Dieses Dorf bot den Menschen nicht physische, sondern emotionale Sicherheit.

Was auch immer geschah, sie waren hier nicht allein. Sie fanden Hilfe und Gesellschaft, und schließlich, am Ende, Trost. Eine Hand, die sie hielt.

Beauvoir sah, wie Olivier die Pension, die er zusammen mit seinem Lebensgefährten Gabri betrieb, verließ und über den Dorfanger zum Bistro ging. Gleich darauf fiel Licht durch die Sprossenfenster. In Kürze würde aus den Schornsteinen des Bistros weißer Rauch aufsteigen, und die Dorfbewohner würden darin ein Zeichen sehen, das in ihrem Leben eine wichtigere Rolle spielte als jede Papstwahl.

Das Frühstück war fertig.

Ihr Samstag würde mit starkem Kaffee und Crêpes vor einem der beiden großen Kamine beginnen, oder mit French Toast und frischem Obst und Ahornsirup, gezapft von den Bäumen, die Beauvoir von dort, wo er stand, sehen konnte.

Es würde Rührei mit geschmolzenem Brie und geräuchertem Speck geben, knusprige Croissants und warme Zimtschnecken aus Sarahs Bäckerei eine Tür weiter.

Vor allem aber würden die Dorfbewohner ihren Tag gemeinsam beginnen. Während Gamache allein hinauf zur Kirche ging. Jeden Morgen setzte er sich auf die gleiche Bank unter dem Buntglasfenster mit den drei Jungen, den Brüdern, die Three Pines vor über hundert Jahren verlassen hatten, um in den Ersten Weltkrieg zu ziehen, und nie zurückgekehrt waren.
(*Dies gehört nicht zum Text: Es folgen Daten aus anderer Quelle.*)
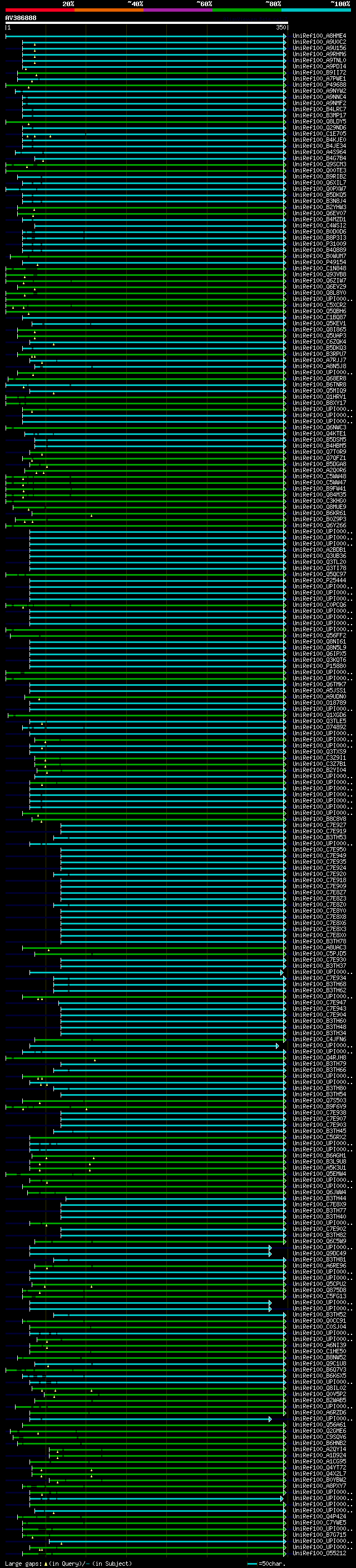Image resolution: width=356 pixels, height=1568 pixels.
Task: Click the cyan alignment bar for UniRef100_C7E927
Action: [x=170, y=825]
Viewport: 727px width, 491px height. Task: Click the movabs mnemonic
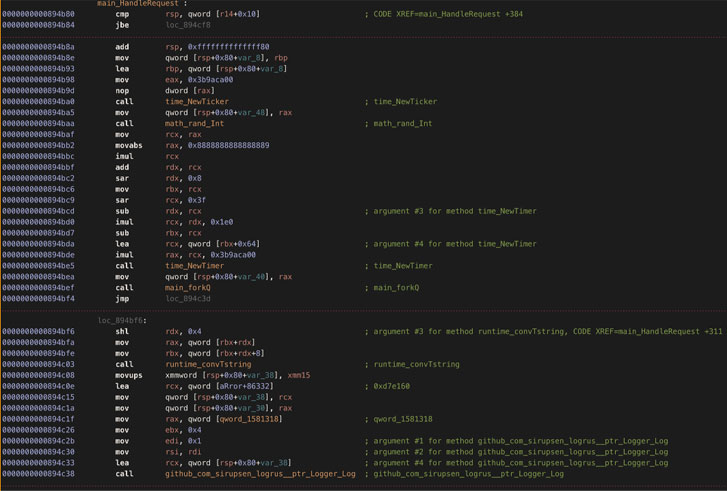coord(126,145)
Es war ein Bild, das dem Betrachter nicht wegen des zweifellos dargestellten Heldenmuts im Gedächtnis blieb, sondern wegen der Angst, die sich tief und für alle Ewigkeit in die Gesichter von zwei der Jungen gegraben hatte, während der dritte, der jüngste Bruder, die Gemeinde ansah. Nicht anklagend, was durchaus verständlich gewesen wäre, sondern mit einem Blick, der viel schlimmer war. Geradezu abgründig.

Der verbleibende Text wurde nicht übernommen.